One approach involves using fish as tiny swimming canaries that sing a warning song through their metabolites. When Evich was a postdoctoral scholar at the EPA, her colleagues put lab-raised fish into a water source and let them swim around for a set period of time. Then Evich looked at the metabolites the fish built up in their bodies and compared the compounds with those in control fish who stayed in tanks in the lab.
“If the metabolomic profiles were similar to the control fish, then we would say, ‘OK, maybe this river or stream was not a priority for us,’ ” she says. “And if they were very vastly different, then we would say, ‘This stream has something that’s impacting the metabolomic profiles and the different pathways in the fish.’ ” Combining these data with information about the fish’s metabolic pathways could then reveal the identities of the contaminants.
After completing her postdoc in 2020, Evich remained at the EPA to study the fate and transport of pollutants, using pollutant modeling and mass spectrometry to understand what happens to these chemicals when they enter the environment. She focuses mostly on toxic per- and polyfluoroalkyl substances (PFAS), sometimes called forever chemicals, and how they change in soils.

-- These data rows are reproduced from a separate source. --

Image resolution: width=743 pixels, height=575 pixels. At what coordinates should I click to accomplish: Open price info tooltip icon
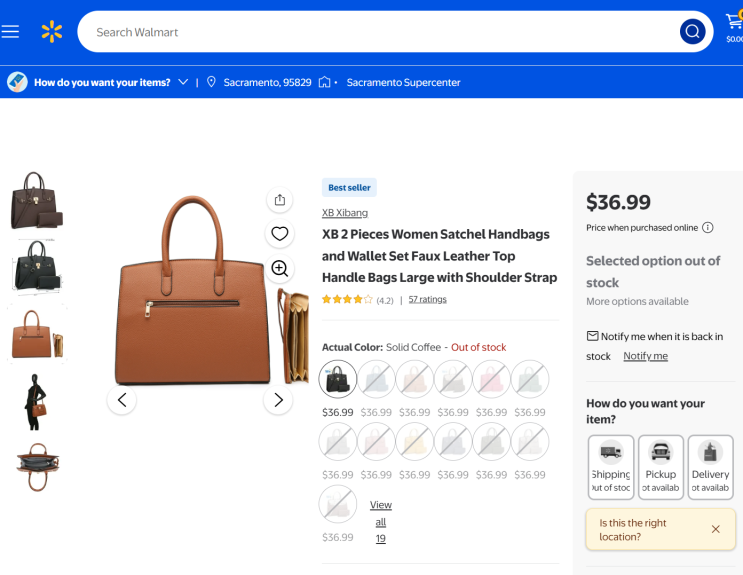pyautogui.click(x=708, y=228)
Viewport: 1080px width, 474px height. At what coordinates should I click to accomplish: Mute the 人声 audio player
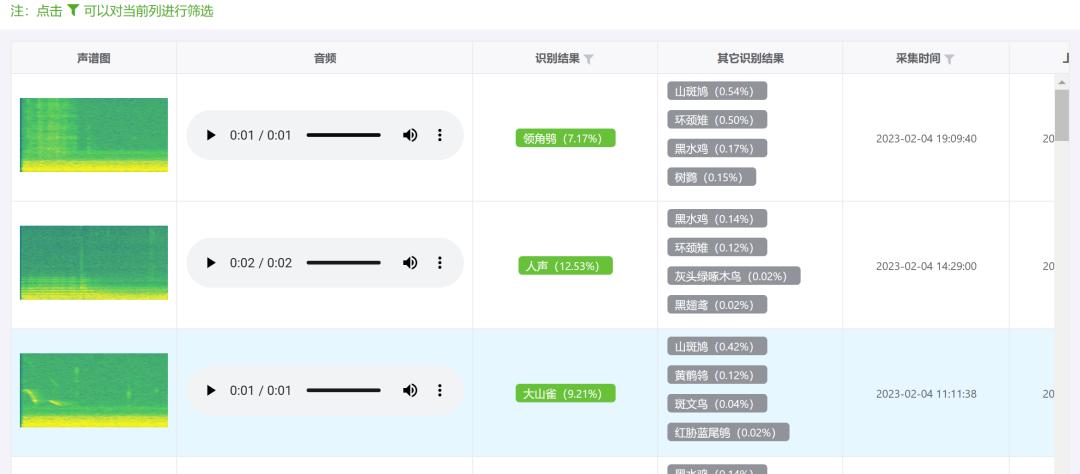coord(410,262)
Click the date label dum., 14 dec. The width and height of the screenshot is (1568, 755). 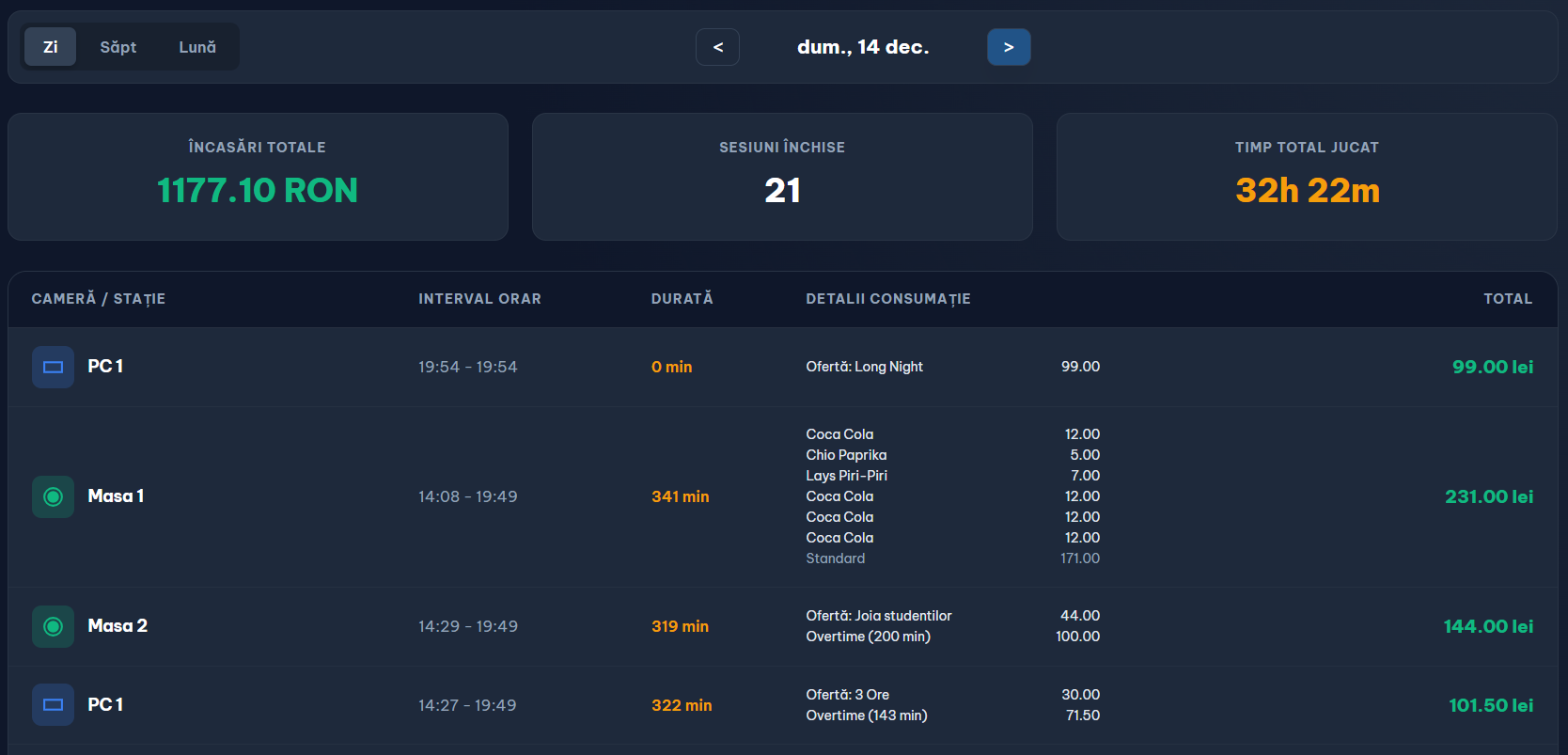point(863,47)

Most human exposure to PFAS is through drinking water, and this kind of contamination is relatively easy to clean up once it has been identified. But when the contaminants get into soil, things are more complicated. The soil acts as a PFAS reservoir that slowly releases contaminants into nearby water systems, Evich says. This process is challenging to study, in part because there are thousands of PFAS, and scientists don’t know much about many of them. But if researchers like Evich can understand more about how the pollutants behave in soils, they can develop strategies to prevent these compounds from polluting waterways.
Evich has tentatively identified previously unknown PFAS contaminants at low concentrations in soils, and her work is having a big impact on the scientific understanding of organic contaminants, says John Washington, a chemist who works with Evich at the EPA. “She is willing and able to delve into disciplines that are new to her and become proficient in short order.”
Although she grew up in Atlanta, Evich was born in Rostov-on-Don, Russia, a town near the northeastern tip of the Black Sea. Her family came to the US in 1989, fleeing religious persecution and political unrest shortly before the breakup of the Soviet Union. She earned her graduate degree in biophysical chemistry from Georgia State University, where she studied interactions between biological molecules. “I got my PhD mostly in DNA structure and DNA damage,” she says. “It’s interesting because it’s not environmental science at all, which is where my career ended up.”
After graduate school, Evich’s postdoctoral work using fish got her interested in developing other ways to detect unknown compounds in the environment and fired her determination to prevent pollution and ecological damage. “My love of the environment is due to my parents, who were always pushing me to spend every moment outside,” she says. Evich spent her childhood playing in lakes and streams and fishing with her dad. It’s heartbreaking that pollution might deprive children of similar experiences, she says. “I think it’s our duty to leave the environment in a better state for future generations.”